[LISTED RECORDS]

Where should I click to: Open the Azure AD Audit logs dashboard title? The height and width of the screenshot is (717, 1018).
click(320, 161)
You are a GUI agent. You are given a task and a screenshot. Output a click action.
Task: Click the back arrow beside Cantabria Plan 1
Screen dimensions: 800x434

[/LISTED RECORDS]
[LISTED RECORDS]

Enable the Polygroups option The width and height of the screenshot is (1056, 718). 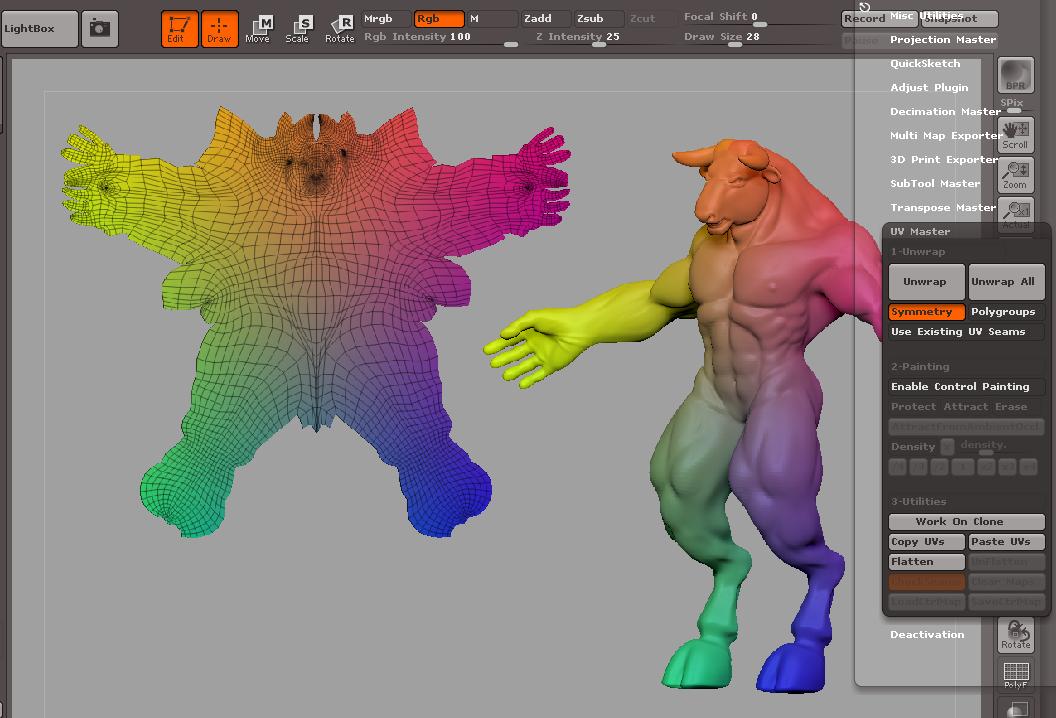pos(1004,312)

[/LISTED RECORDS]

## DIRECTIONS FOR THIS TASK
Reproduce exactly the lines of the records above from the one with "Task: Click the" to the one with "Screen dimensions: 800x434", both included, and leave out everything else.

## EXERCISE SOLUTION
Task: Click the back arrow beside Cantabria Plan 1
Screen dimensions: 800x434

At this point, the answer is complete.